A tradition grew. Whenever I felt awed and humbled by the beauty of nature, I would sing this song. I began to be absolutely immersed in the everyday experience of being in the majesty of God's temple.

When I moved to live within the devotional community of Alachua, I lost touch with the song, that longing.

But when I sang and danced amidst the ocean waves at sunset on the Atlantic Ocean, I traveled back in time. I meditated on that deep feeling that God is everywhere. I can feel Him, I can experience Him. I don't need a building to worship Him. He is here in my heart and He is also all around me.

That longing to be around the devotees when I was in Hawaii was so very, very special. Every single day, my desire became only more and more intense, my longing more and more powerful. I pray that this longing may always reside within my heart. Always.



Wednesday, August 13, 2014

Reflections on the Soul


January 3rd, 2013

Today I went to Tim Carter's ash immersion ceremony.

Our small party took a boat to the other side of the sacred river Ganga. When the actual ceremony began, Tim's family members gathered around and the ashes were brought out. I had been asked to lead everyone in singing, so I began to sing the Hare Krishna melody that Lilananda Prabhu had composed in honor of Tim. Seeing those ashes of Tim felt strange. The pile of ashes was gray and formless.
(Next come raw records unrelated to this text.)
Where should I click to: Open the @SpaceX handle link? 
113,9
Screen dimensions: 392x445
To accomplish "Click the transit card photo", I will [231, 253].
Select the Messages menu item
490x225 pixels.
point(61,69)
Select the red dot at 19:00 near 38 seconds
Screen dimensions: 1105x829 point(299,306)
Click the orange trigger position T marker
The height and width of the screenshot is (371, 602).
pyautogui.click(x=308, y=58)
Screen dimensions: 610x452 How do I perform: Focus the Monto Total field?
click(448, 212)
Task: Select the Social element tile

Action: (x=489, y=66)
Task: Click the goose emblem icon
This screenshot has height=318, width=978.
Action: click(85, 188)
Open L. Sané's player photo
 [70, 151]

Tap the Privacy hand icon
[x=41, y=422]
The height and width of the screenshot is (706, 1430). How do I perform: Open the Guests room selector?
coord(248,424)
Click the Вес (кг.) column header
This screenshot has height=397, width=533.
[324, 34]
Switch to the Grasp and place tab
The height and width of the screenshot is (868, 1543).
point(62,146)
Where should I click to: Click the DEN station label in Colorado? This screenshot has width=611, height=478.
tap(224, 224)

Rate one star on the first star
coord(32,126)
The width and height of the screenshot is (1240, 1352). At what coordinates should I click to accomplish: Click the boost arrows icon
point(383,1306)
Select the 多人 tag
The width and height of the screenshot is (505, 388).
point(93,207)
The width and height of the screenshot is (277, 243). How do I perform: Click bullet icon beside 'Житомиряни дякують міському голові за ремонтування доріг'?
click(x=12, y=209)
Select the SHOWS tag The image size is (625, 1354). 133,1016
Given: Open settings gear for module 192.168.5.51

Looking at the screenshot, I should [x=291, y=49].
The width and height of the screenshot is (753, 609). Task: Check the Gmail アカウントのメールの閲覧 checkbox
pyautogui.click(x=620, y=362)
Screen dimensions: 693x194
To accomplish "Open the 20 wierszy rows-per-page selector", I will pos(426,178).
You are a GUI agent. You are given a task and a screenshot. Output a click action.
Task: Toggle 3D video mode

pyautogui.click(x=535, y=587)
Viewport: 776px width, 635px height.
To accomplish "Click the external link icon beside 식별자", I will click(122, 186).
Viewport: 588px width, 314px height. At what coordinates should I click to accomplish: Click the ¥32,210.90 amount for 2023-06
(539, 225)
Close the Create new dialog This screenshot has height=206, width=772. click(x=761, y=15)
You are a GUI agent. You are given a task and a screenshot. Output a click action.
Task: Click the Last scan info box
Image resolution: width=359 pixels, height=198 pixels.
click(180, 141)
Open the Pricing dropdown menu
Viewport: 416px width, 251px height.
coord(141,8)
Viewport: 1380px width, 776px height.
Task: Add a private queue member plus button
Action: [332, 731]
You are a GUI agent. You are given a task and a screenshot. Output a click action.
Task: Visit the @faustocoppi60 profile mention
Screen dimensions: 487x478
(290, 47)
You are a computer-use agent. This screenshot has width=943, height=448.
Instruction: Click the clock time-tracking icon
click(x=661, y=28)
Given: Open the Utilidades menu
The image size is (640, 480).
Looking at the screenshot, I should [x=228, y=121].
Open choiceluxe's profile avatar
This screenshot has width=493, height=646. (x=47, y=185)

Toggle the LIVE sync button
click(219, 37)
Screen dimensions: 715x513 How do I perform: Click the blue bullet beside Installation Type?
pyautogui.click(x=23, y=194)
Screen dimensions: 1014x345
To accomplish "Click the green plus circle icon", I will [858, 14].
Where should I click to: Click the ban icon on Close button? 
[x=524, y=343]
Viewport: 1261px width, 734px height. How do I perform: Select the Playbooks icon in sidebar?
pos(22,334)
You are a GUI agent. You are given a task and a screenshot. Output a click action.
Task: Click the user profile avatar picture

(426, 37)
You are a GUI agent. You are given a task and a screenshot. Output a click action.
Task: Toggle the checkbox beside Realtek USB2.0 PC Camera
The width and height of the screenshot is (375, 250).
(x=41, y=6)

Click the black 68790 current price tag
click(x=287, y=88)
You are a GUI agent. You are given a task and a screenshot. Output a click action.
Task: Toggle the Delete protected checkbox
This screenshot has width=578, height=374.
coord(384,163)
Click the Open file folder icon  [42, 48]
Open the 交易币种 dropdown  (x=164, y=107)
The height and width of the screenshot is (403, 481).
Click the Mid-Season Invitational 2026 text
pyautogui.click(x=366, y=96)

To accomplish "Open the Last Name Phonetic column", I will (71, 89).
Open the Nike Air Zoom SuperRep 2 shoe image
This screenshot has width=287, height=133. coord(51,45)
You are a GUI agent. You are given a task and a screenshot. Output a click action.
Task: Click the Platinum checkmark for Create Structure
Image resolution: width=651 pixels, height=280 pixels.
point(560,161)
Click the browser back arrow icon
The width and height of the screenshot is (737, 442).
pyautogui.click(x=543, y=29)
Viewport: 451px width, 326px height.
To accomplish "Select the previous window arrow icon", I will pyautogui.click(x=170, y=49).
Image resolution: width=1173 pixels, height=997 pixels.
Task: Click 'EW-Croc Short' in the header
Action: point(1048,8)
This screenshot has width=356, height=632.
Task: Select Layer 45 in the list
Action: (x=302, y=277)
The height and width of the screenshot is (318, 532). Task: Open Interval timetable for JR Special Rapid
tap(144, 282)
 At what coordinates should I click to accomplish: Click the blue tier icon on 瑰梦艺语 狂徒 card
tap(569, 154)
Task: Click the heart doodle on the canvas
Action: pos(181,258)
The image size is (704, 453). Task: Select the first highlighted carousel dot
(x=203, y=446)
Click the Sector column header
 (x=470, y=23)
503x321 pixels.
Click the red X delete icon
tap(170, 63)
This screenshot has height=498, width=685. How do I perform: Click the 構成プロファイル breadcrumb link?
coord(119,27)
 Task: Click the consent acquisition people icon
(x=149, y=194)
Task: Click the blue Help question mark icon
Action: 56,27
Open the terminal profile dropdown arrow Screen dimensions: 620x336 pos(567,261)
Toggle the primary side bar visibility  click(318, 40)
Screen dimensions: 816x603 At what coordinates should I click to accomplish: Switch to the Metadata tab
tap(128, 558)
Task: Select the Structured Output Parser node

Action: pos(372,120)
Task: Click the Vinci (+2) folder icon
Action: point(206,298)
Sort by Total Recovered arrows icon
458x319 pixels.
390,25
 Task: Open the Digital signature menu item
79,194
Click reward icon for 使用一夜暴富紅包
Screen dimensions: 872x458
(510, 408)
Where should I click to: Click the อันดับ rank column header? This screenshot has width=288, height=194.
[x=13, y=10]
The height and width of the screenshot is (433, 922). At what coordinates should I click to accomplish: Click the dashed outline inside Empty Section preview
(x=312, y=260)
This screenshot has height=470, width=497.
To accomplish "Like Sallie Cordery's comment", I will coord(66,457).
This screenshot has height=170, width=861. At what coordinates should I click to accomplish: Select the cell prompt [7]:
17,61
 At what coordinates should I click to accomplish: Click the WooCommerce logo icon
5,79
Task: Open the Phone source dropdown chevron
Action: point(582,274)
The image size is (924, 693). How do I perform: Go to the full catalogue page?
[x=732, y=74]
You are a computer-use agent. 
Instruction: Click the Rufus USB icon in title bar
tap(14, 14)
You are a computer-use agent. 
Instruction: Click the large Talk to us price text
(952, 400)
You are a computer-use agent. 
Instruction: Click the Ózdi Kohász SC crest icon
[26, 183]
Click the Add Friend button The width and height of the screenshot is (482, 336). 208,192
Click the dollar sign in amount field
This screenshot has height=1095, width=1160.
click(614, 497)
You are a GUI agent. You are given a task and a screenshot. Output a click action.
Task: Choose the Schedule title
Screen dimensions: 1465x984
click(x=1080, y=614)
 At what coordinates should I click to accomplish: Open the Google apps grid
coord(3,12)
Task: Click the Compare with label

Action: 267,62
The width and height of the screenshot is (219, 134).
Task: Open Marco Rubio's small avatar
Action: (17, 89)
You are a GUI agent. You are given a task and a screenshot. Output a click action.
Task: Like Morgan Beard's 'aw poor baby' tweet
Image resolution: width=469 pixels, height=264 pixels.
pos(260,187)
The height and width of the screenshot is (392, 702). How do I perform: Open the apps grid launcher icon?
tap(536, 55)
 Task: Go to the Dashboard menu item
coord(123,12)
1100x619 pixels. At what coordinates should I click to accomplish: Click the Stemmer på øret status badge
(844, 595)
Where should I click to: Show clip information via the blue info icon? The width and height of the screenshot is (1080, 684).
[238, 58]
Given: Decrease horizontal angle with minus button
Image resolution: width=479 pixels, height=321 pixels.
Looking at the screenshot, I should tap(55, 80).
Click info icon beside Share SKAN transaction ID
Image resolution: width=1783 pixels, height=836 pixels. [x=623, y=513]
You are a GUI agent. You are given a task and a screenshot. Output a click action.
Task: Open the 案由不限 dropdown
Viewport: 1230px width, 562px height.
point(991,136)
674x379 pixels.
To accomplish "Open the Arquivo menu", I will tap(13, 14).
Those ashes couldn't be Tim. They couldn't.

Tim was in the melody I was singing.

Nevertheless, there was something so complete and powerful about the ceremony, recognizing this deep need for closure, to release a soul to Krishna. When Jananivas Prabhu packed mud around the ashes and poured and sprinkled different substances on the ashes, I felt as though Tim was getting cooled from a high fever. Like, "Ahhh... at last, you're letting me go."

There was a timeless moment when I stood on the banks of the river, the wind blew my sari, and the sun glinted off the water and shone on my face. I watched the sacred ceremony unfold to put Tim to rest. I had a moment of realizing that we will all die, our bodies will all become ash one day. Memories of us will also fade.

There must be a soul. There must be a soul, an eternal soul that is bright and beautiful and eternal.





Wednesday, August 6, 2014

On Love

For the past 8 months or so, I have been in a relationship with a wonderful man by the name of Ghanashyam. He has met my parents and sister, and I've met his parents, siblings, and extended family in the US. The other day, he told me that his grandparents wanted to meet me.

So we hopped on a train to go meet them in New Jersey.

Ghanashyam's grandparents have been married for 69 years.

Sixty-nine years.

I don't think I have ever met anyone who has been married for 69 years. 

Sometimes when people say that "we'll be married forever" it almost seems like too long. I can't wrap my brain around forever.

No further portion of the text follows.